Однажды под вечер они разговорились о храбрости. Гауна с удивлением – и даже пытаясь возражать – услышал, что Табоада считает его храбрее Ларсена.
Последний, казалось, принял это утверждение как нечто само собой разумеющееся. Гауна сказал, что его друг никогда не уклонится от драки с кем угодно, а он, а он, а он… он хотел что-то добавить, правдиво и чистосердечно, но его никто не слушал. Табоада объяснил:
– Эта храбрость, о которой говорит Гауна, мало что значит. Человек должен обладать некой философской беспечностью, неким фатализмом, который позволял бы ему всегда быть готовым, как рыцарь, в любой миг потерять все.
Гауна слушал его с восхищением и недоверием.
К этому времени Табоада обучил их («чтобы слегка расширить ваши узкие лбы») начаткам алгебры, начаткам астрономии, начаткам ботаники. Клара тоже участвовала в занятиях: ее ум был, пожалуй, более восприимчив, чем умы Гауны и Ларсена.
– Вот удивились бы ребята, – воскликнул Гауна как-то раз, – если бы узнали, что я целый вечер изучаю розу.
– Твоя судьба изменилась, – заметил Табоада. – Два года назад ты постепенно, но верно превращался в доктора Валергу. Клара тебя спасла.
– Отчасти Клара, – признал Гауна, – и отчасти вы.
В начале зимы 1929 года Ламбрускини предложил ему «перейти в качество компаньона». Гауна согласился. Момент казался удачным, чтобы кое-что заработать: никто не покупал новые автомобили; старые разваливались, и, как говорил Феррари, «все, что ходит и бегает, рано или поздно окажется у нас в мастерской». Но кризис принял такие размеры, что люди предпочитали не ремонтировать автомобили, а просто их бросать. Однако это никак не влияло на счастье Гауны.

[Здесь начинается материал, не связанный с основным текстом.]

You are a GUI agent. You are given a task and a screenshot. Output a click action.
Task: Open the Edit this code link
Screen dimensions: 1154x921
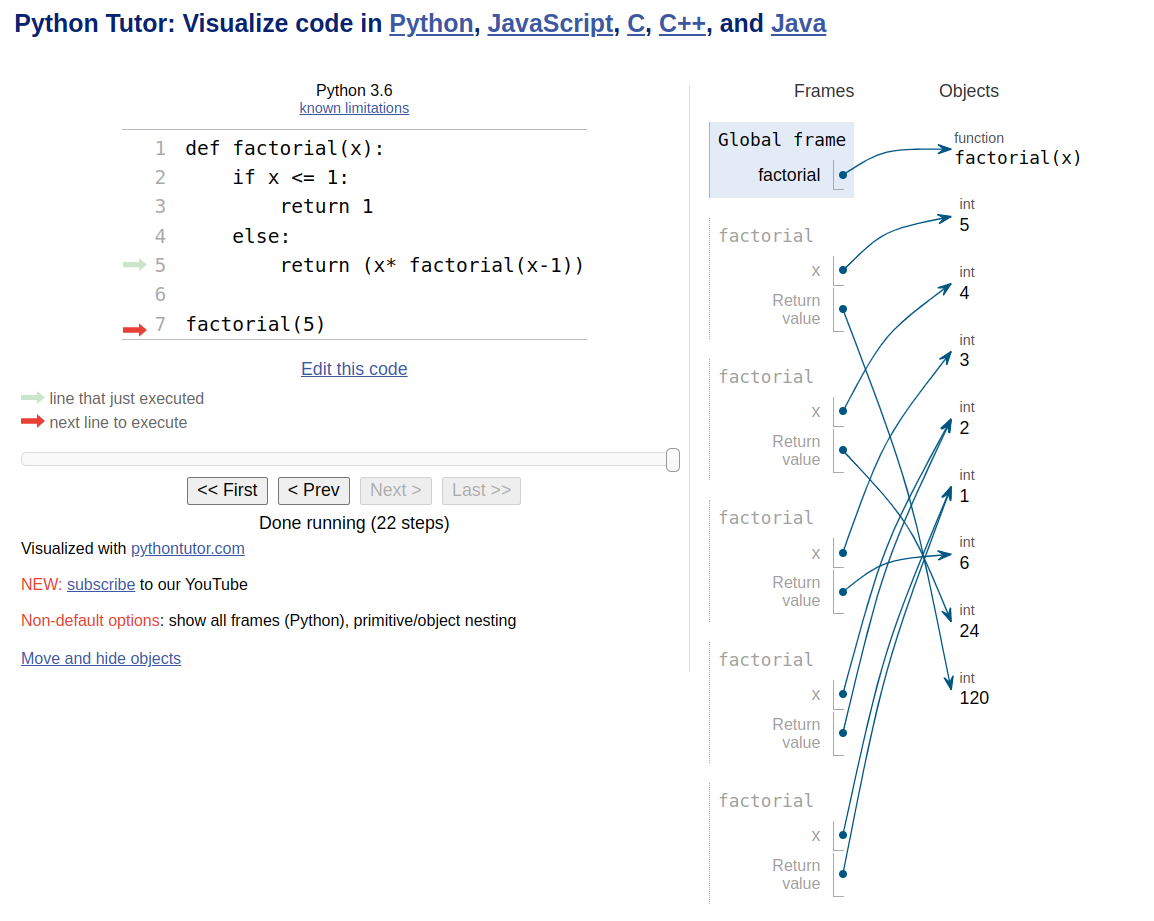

Его уверяли, что люди, живущие вместе, постепенно начинают смотреть друг на друга с презрением, а потом с раздражением. Но ему казалось, что его потребность в Кларе неисчерпаема – потребность все больше узнавать Клару, все теснее сходиться с ней. Чем больше он был с Кларой, тем больше ее любил. Он вспоминал свой прежний страх потерять свободу, и ему делалось стыдно: эти опасения представлялись ему теперь нелепыми и подлыми.
XXXI
Была зима, воскресенье, время послеобеденного сна. Гауна лежал в постели, завернувшись в несколько пончо, среди хаоса иллюстрированных газетных страниц, и рассеянно следил за легкой игрой теней на потолке. Он был дома один. Клара пошла навестить отца и должна была вернуться в пять, чтобы успеть в кино. Перед уходом она посоветовала ему выйти погреться на солнышке на площадь Хуана Баутисты Альберди. Пока что он вылез из постели только раз – чтобы дойти до кухоньки и согреть воду для мате. Снова улегшись, он выпрастывал руку, быстро делал глоток-другой, кусал корочку французской булки (Ларсен как-то сказал, что если мате ничем не заедать, может разболеться живот), оставлял мате и булку на стуле, служившем тумбочкой, и снова укрывался поплотнее. Он подумывал, что если бы мог, не вставая, дотянуться до шляпы – она лежала на плетеном столике у дверей, – то обязательно бы ее надел. Но поля, решил он, мешали бы на затылке. В старину люди были правы. Отказ от ночных колпаков был несправедливостью по отношению к голове. Он тут же пожалел нос и уши и пока размышлял, что следовало бы добавить соответствующие наушники и наносники, в дверь постучали.
Гауна поднялся, чертыхаясь; дрожа от холода, наступая на концы пончо, в которые был укутан, кое-как добрел до двери и открыл.
– Пошевеливайтесь, – сказала ему женщина, которая готовила плотнику. – Вас зовут к телефону.